We discussed some options and came up with the idea to preserve the Kiowa children’s songs, known as the “Rabbit Society Songs,” through video recordings. In addition, Joe requested that the Kiowa language be added to the video, so that students would be able to see the words as they were being sung and develop their Kiowa language skills. For one semester, we met regularly to preserve the Kiowa children’s songs on video with Joe singing in the Kiowa native tongue. His time and effort was an act of great love for the Kiowa people. Joe would speak the Kiowa song, sing the song, and then assist me as we subtitled the video. After a while, the timbre of his beautiful voice would be mesmerizing in the quiet museum. One could imagine the Kiowa mother or father, sitting with their children, singing these simple songs and wisely instructing them through music.

Through semi-structured interviews, written notes, video, and audio recordings overseen by an independent reviewer, the data from this research project was analyzed. There were nine songs that spoke of the special qualities of the animals, lessons children may learn from the animals, and particular jobs that they can take on as younger members of the tribe. The lyrics were thematically analyzed into three categories: 1.) responsibility, 2.) beauty and whimsy as a respect of nature, and 3.) life lessons.
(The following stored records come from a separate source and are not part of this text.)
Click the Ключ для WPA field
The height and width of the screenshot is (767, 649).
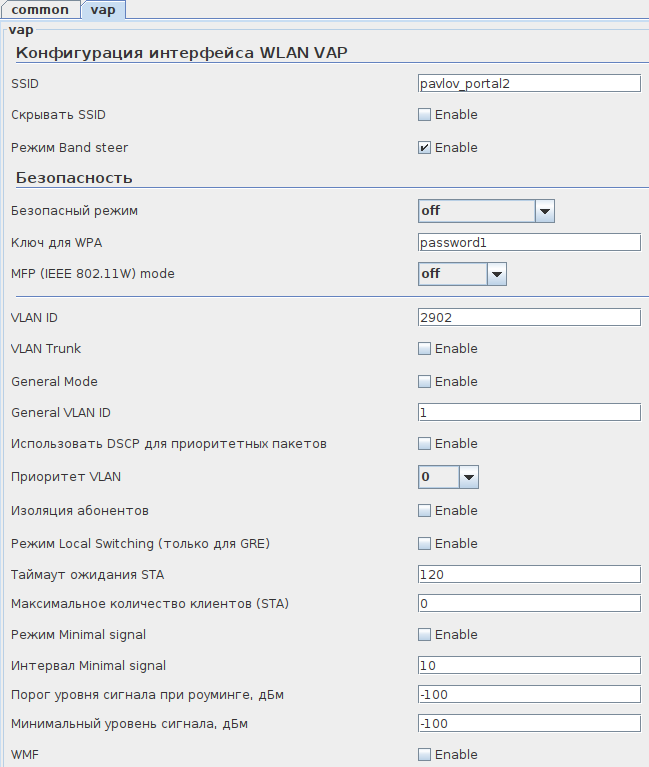click(x=528, y=242)
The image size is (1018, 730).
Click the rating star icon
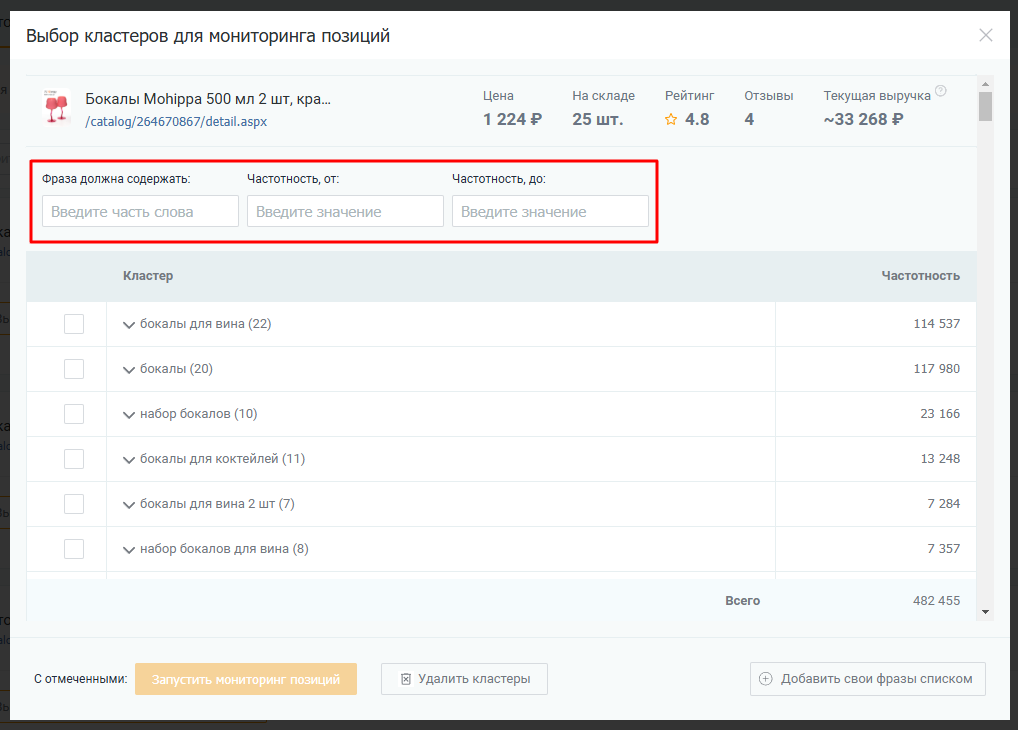coord(671,120)
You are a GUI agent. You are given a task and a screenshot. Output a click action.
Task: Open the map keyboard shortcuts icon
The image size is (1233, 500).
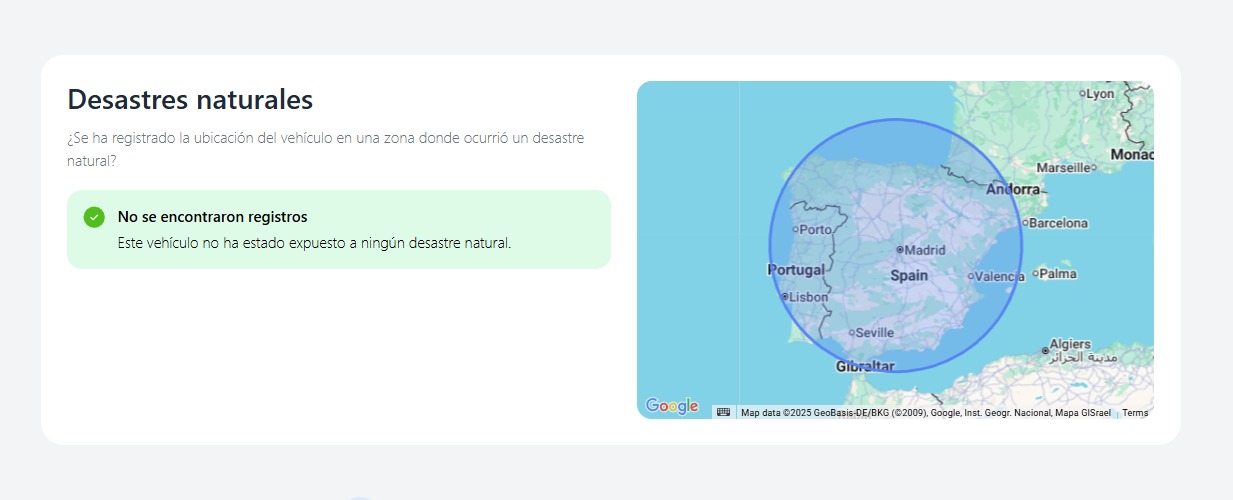[x=723, y=412]
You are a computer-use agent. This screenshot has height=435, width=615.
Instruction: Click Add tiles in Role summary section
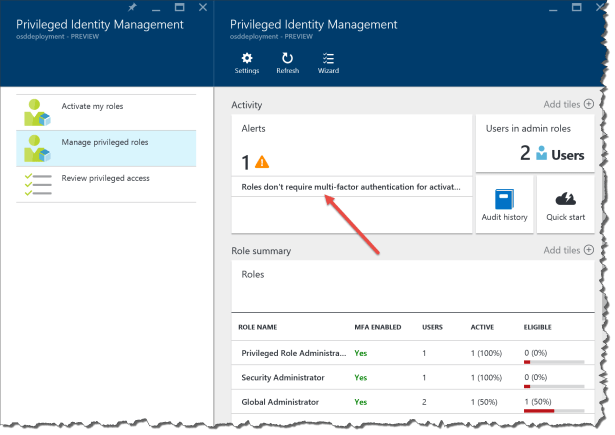568,250
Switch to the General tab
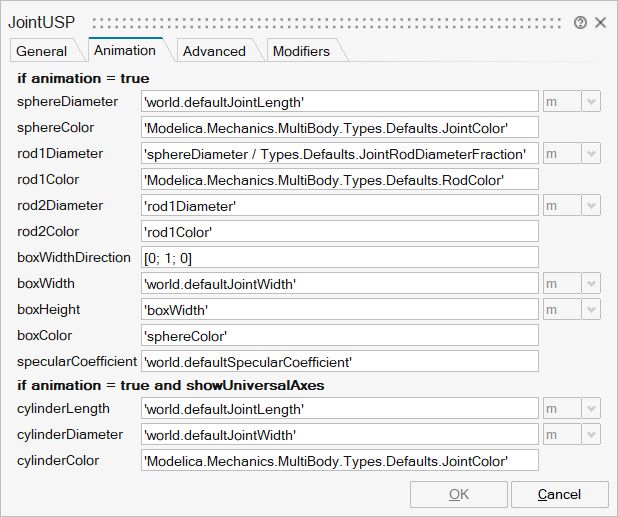 tap(42, 51)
These beautiful songs are now preserved and available for the Kiowa Tribe to use in their singing schools for younger members, but they are currently not yet available for publication due to an ongoing pending children’s literature project.

I have had the privilege of further collaboration with the Kiowa tribe as Joe Fish Dupont graciously agreed to speak and share information about Kiowa music at one of our collegiate music education forums at Oklahoma Baptist University, where I am now teaching. As a music educator, I learned a great deal about the power of music as a tool to transform culture over an extended period of time.

“Music is not separated from culture: it is culture.”

Studying Native American music gives us a snapshot into the hearts and lives of the Kiowa people. The past informs our present and future. Ethnomusicologist Bruno Nettl stated “Music is not separated from culture: it is culture” (2002). Within a community of people, folk or sacred music can be as much a defining part of who they are as their colorful headdresses or beaded regalia. It is internalized and solidifies the Native American journey, as well as informing the future of the tribe.